Il suggestivo studio in questione, inizialmente diffuso nel 2021 su bioRxv e successivamente pubblicato sulla prestigiosa rivista Nature, getta una nuova luce sul mistero della coda nei primati e, di riflesso, sugli antichi predecessori degli esseri umani. Attraverso questa ricerca, guidata da Bo Xia del Broad Institute, emerge una panoramica affascinante su un gene correlato alla crescita della coda, aprendo le porte a una comprensione più profonda di questa peculiare evoluzione.
La chiave della perdita della coda nell’evoluzione umana
La scoperta chiave del team di ricerca è stata l’identificazione di un gene, TBXT, coinvolto nella regolazione dello sviluppo della coda. Si è scoperto che una mutazione in questo gene, presente in alcune scimmie e negli esseri umani, è stata determinante nella perdita della coda. Attraverso l’utilizzo della tecnologia di modifica genetica CRISPR su topi, i ricercatori sono stati in grado di replicare questa mutazione, risultando nella crescita di code variabili in lunghezza, da normali a assenti. Questo passo avanti offre una prospettiva straordinaria sulla comprensione delle radici genetiche della coda nei primati.
Nonostante l’essere umano abbia un passato “codato” durante le prime fasi dello sviluppo embrionale, il processo di apoptosi porta alla scomparsa quasi totale della coda entro le otto settimane di gestazione, lasciando solo poche vertebre che costituiranno il coccige. La mutazione nel gene TBXT sembra essere stata il punto di svolta cruciale che ha portato a questa peculiarità anatomica distintiva dell’essere umano.
È intrigante osservare che il primo antenato senza coda conosciuto, Proconsul, visse in Africa durante l’epoca del Miocene. Nonostante avesse già perso la coda, circa 25 milioni di anni fa, la sua scomparsa completa è associata al genere umano durante l’evoluzione successiva. Questo solleva la questione di quali benefici abbiano ottenuto gli antichi primati e gli esseri umani dalla perdita della coda.
Un aiuto o un ostacolo?
Una riflessione interessante emerge anche dalla considerazione della coda come strumento di equilibrio e orientamento nelle scimmie. Come afferma la professoressa Michelle Bezanson della Santa Clara University, la coda è un ausilio prezioso per scimmie e primati, aiutandoli durante salti, movimenti e la ricerca di cibo. Mentre la perdita della coda potrebbe essere stata vantaggiosa per gli esseri umani nell’evoluzione verso la bipedalità, è evidente che quest’appendice ha continuato a svolgere un ruolo significativo per altri primati.

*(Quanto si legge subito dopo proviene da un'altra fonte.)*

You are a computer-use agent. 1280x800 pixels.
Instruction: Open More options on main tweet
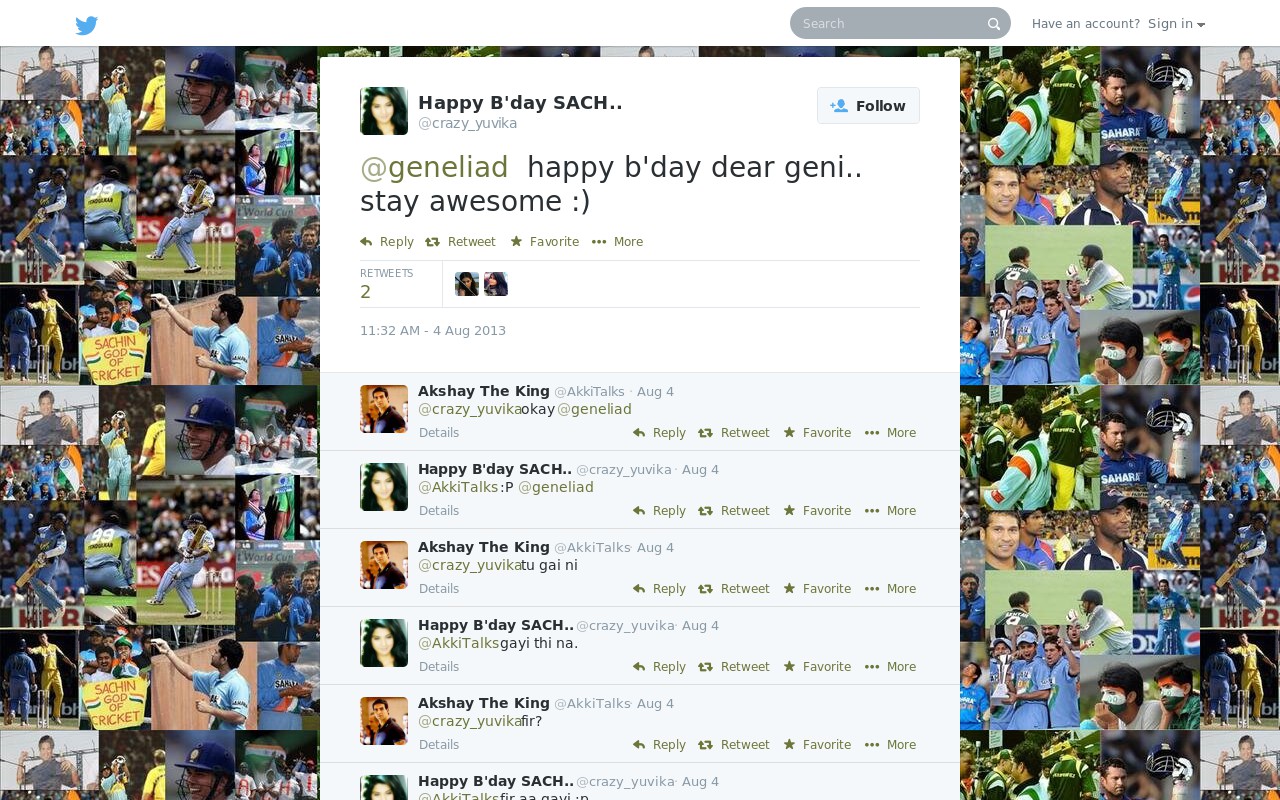coord(617,242)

Questo studio non solo offre una panoramica approfondita delle basi genetiche della coda, ma pone anche domande stimolanti sulle differenze evolutive tra gli esseri umani e i loro parenti primati. La comprensione di questi meccanismi genetici non solo arricchisce il nostro sapere sulla nostra evoluzione, ma sollecita ulteriori interrogativi sulla varietà delle strategie evolutive adottate nel regno animale.